Di ritorno a Guilin, avendo ancora un paio di ore libere prima di ritornare ad Hangzhou, ho deciso sul momento di visitare un’altra attrazione della città, la Reed Flute cave, che si potrebbe tradurre molto liberamente come ‘la grotta del flauto di bambù’. Sebbene scarsamente pubblicizzata, mi è parso opportuno darle un’occhiata per verificare se la natura avesse creato nel sottosuolo meraviglie pari a quelle visibili alla luce del sole.

 

Mai scelta fu più azzeccata! Difficilmente avrei potuto aspettarmi uno spettacolo del genere: in milioni di anni l’acqua ha scavato dentro alla roccia un incredibile dedalo di stretti corridoi, cunicoli e catacombe alternate a spazi aperti ora grandi, ora enormi, arricchiti da incredibili architetture naturali di colonne, guglie, pinnacoli e altre meraviglie che nessuna mente umana sarebbe mai in grado di immaginare. Per visitare nella sua interezza la Reed Flute cave occorre più di un’ora a piedi lungo un percorso ben pavimentato, a dimostrare l’incredibile estensione di questa struttura.

    

Colori vivi, sgargianti, quasi irreali, amplificati al massimo livello da luci colorate e illuminazioni particolari e molto ‘cinesi’ rendono la grotta assolutamente affascinante, a tratti magica.

  

Persino le giovani ragazze che fanno da guida nella grotta accennano alcune canzoni tradizionali all’interno degli stages naturali in mezzo alle rocce, e un incredibile spettacolo di luci e colori rappresentato nella sala principale, larga decine e decine di metri, è in grado di lasciare senza fiato il visitatore.
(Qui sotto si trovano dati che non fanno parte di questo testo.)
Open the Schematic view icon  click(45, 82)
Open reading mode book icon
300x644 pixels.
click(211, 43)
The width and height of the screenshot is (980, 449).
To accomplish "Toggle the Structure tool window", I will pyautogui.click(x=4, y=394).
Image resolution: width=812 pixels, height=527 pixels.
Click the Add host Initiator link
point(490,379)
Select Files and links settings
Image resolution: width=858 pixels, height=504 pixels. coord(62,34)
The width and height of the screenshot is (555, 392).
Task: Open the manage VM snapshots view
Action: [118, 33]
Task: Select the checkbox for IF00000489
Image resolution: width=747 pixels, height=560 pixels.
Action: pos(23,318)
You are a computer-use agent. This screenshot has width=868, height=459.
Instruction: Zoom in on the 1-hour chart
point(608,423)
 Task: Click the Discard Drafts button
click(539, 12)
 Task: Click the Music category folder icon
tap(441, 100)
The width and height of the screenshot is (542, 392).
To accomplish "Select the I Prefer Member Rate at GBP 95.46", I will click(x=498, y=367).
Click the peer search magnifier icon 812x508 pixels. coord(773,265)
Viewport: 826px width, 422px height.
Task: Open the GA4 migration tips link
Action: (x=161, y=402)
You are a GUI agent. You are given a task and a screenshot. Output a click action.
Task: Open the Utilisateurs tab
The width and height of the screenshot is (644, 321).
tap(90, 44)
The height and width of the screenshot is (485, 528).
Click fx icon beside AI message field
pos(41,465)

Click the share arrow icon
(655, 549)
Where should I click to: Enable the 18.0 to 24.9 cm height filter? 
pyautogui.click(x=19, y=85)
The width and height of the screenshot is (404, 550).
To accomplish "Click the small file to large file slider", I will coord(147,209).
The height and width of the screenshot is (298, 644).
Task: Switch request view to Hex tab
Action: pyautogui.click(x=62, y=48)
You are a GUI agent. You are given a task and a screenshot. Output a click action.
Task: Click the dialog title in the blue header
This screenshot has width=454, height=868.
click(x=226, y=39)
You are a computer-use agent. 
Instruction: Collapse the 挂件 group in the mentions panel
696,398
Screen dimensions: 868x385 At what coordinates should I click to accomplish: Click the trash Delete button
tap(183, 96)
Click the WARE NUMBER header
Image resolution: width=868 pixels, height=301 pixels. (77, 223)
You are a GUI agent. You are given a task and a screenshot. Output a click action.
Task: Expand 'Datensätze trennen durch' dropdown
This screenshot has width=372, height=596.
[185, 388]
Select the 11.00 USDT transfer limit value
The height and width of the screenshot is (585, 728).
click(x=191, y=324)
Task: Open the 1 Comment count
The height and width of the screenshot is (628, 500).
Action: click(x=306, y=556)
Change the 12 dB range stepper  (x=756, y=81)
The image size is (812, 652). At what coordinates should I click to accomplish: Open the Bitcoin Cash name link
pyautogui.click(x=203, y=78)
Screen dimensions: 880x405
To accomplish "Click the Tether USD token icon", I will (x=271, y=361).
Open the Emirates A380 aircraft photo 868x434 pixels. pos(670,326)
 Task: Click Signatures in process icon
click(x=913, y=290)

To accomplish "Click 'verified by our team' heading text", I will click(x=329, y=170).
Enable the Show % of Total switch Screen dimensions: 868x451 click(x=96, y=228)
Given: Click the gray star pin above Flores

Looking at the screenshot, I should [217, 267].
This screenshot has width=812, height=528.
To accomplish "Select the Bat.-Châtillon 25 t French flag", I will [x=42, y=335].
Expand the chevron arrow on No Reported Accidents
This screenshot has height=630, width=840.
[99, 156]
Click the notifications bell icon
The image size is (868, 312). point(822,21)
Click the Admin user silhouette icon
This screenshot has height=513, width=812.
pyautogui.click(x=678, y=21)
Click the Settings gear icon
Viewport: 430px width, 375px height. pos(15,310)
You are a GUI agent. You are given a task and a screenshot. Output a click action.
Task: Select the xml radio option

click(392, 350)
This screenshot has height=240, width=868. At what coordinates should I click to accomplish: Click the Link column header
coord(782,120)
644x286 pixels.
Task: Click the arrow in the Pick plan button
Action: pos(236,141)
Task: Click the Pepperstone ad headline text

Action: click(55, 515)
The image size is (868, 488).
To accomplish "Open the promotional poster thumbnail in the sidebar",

In definitiva, si tratta realmente di un ‘Paradiso in terra’? Forse no, se non altro perché il vero Paradiso non dovrebbe aver bisogno della targa luminosa in stile Las Vegas al suo ingresso con su scritto ‘Paradiso’. Ciononostante le incredibili bellezze della zona mi hanno fatto parecchio riflettere su come andrebbero gestite aree come il nord del Guangxi, ovvero senza dover accettare qualunque tipo di compromesso pur di attirare più gente possibile nel breve termine, ma con intelligenza ed equilibrio, rispettando e salvaguardando le bellezze naturali e le costruzioni tradizionali di maggior pregio, in modo che tutti possano conoscerle e  goderne appieno senza per questo snaturarle: il turista è un ospite, non il padrone, e deve essere lui ad adattarsi e ad accettare le regole del luogo in cui si trova. Se si riuscirà a trovare la quadratura del cerchio, luoghi incantevoli come Yangshuo diverranno immortali.